The Indo-Pacific Economic Framework

Bolstering deterrence against aggression and tapping into the growing strategic ambitions of Asian democratic allies with bilateral and regional meetings were not the only goals of Biden’s inaugural Asia trip. The tour also aimed to revive American economic leadership. With its new economic plan, the Indo-Pacific Economic Framework (IPEF), the Biden team feels confident that it can square the circle: staying true to a worker-centered trade policy that deems tariff reductions harmful to U.S. labor interests, and stepping up to shape the economic integration rules for the most dynamic region in the world. The intent of IPEF is to signal that the United States will not cede the leadership mantle to China and that it has the convening power to offer practical solutions to critical problems such as supply chain bottlenecks, the greening of infrastructure, and the dissemination of digital technologies.
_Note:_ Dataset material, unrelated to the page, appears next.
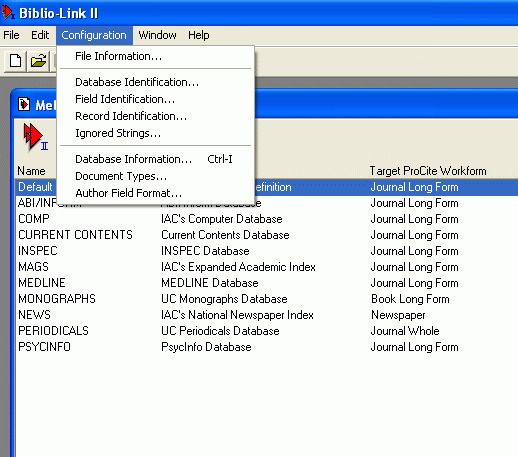Click the Open folder toolbar icon
This screenshot has width=518, height=457.
coord(38,61)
The new framework prizes flexibility and speed of negotiations. Participants can choose from four pillars: resilient trade (standards for the digital economy, the ethical use of AI, labor and environmental standards), supply chain resilience (early warning systems, diversification efforts), climate and infrastructure, and tax policy and anti-corruption measures. IPEF’s debut exceeded expectations by enlisting 12 other countries with robust participation from Southeast Asia (Singapore, Brunei, Malaysia, Thailand, Vietnam, Philippines, and Indonesia), as well as India. Altogether, IPEF countries represent 40% of world GDP.

Headwinds and challenges

While these are all positive trends for U.S. interests in the Indo-Pacific, the headwinds are also strong. Developing Asia is reluctant to condemn Russian aggression and is more focused on food security, oil price hikes, and pandemic recovery. Japan and South Korea have expanded their foreign policy ambitions, but they have yet to demonstrate whether they possess the political will and creativity to repair relations and coordinate on shared interests bilaterally and as a trio with the United States. And while the Biden administration is correctly laser-focused on bolstering cross-strait stability, its messaging on strategic ambiguity is sloppy and it has yet to elevate the economic relationship with Taiwan to the true measure of its potential. In Tokyo, Biden again misstated U.S. policy, since there is no official commitment to the defense of Taiwan and the U.S. failed to extend an invitation for the island to join IPEF.

The hard slog of restoring U.S. economic leadership lies ahead. For there is less than meets the eye in IPEF’s rollout. The IPEF participants agreed only to “launch collective consultations towards future negotiations.” Participants have yet to decide which of the IPEF tracks they will join. The choice itself of a modular approach in IPEF is significant, because it will stand in the way of having consistent adoption of rules across all members. IPEF remains a big question mark: Given its diverse membership, will it be possible to generate ambitious commitments on divisive issues such as data governance and labor standards? Will there be binding obligations or will the framework rest mostly on soft cooperation pledges? Without congressional ratification, can IPEF survive for long in highly polarized U.S. politics?

IPEF is welcomed in the region as a sign of America’s reengagement on economic integration. But leadership requires knowing your followers. The Biden administration has made a bet that it can lead with a different type of economic partnership — one that forgoes binding tariff liberalization — in a region that still sees trade agreements as the currency of economic opportunity and geopolitical clout. Whether America’s wager pays off or not will likely be one of the most significant consequences of Biden’s Asia trip.